Exercise objective: Repeat exactly the line with "You are a GUI" and each line after it to the end of the data below; pictures stay out.

══ Information supplied

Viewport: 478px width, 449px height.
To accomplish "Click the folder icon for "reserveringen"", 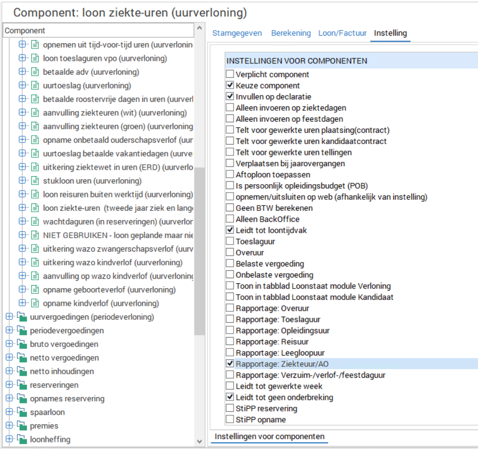I will click(23, 385).
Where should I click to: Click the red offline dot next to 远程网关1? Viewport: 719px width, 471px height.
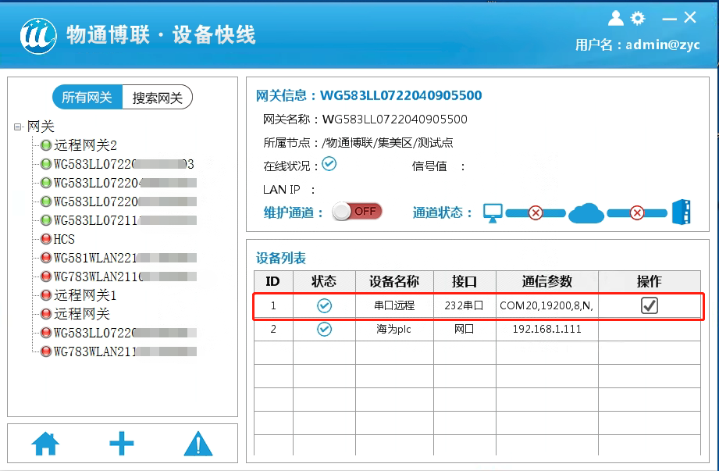[46, 295]
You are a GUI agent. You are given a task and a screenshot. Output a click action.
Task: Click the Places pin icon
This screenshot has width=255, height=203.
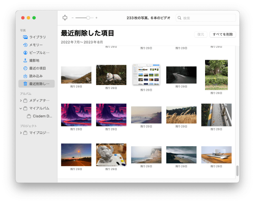25,60
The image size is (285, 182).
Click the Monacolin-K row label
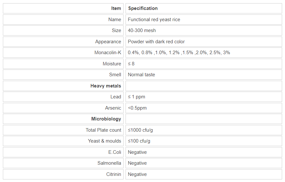tap(108, 53)
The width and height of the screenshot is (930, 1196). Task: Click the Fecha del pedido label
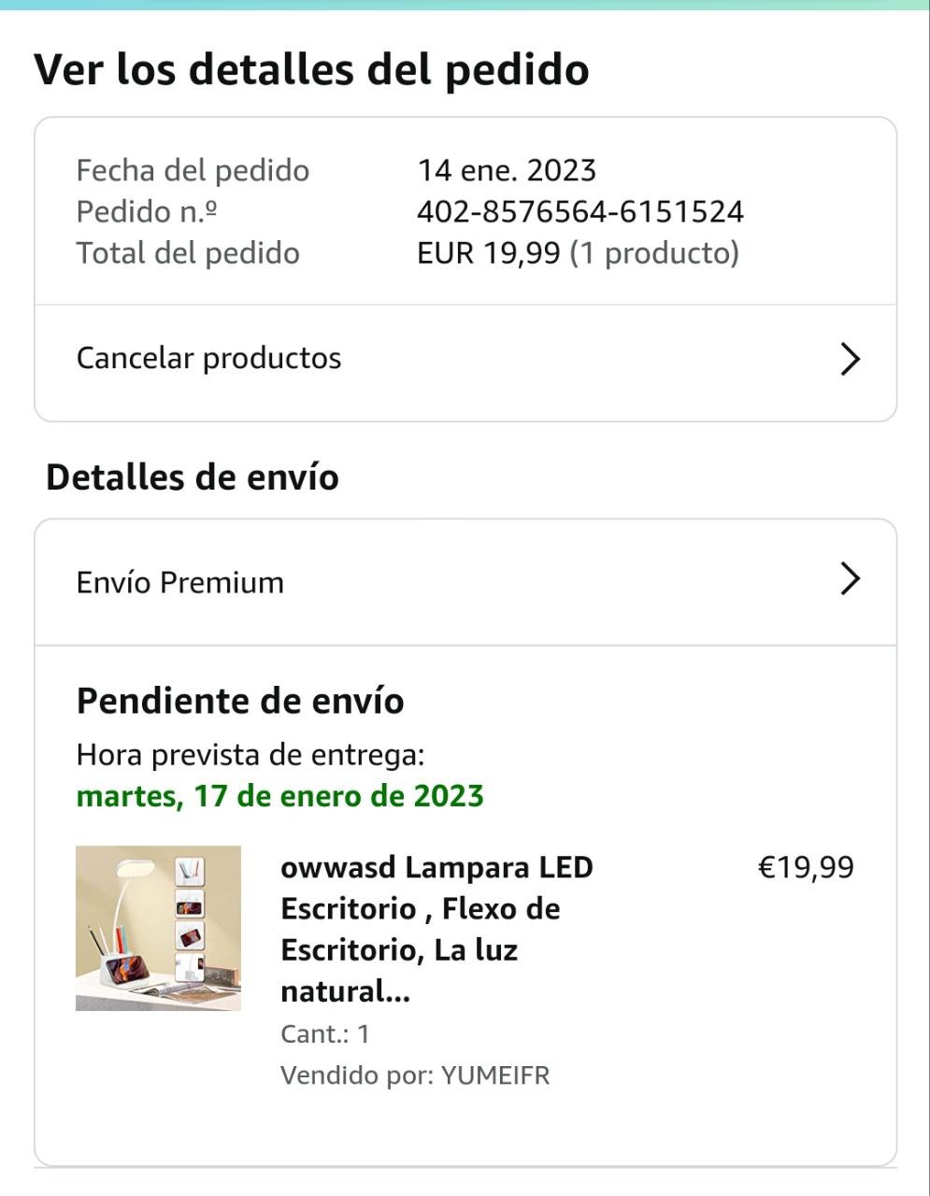193,170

════

Response below:
You are a GUI agent. You are given a task and a screenshot. Output a click action.
Task: Click the Places pin icon
This screenshot has width=255, height=203.
25,60
The image size is (285, 182).
Click the Monacolin-K row label
tap(108, 53)
The width and height of the screenshot is (930, 1196). Task: Click the Fecha del pedido label
193,170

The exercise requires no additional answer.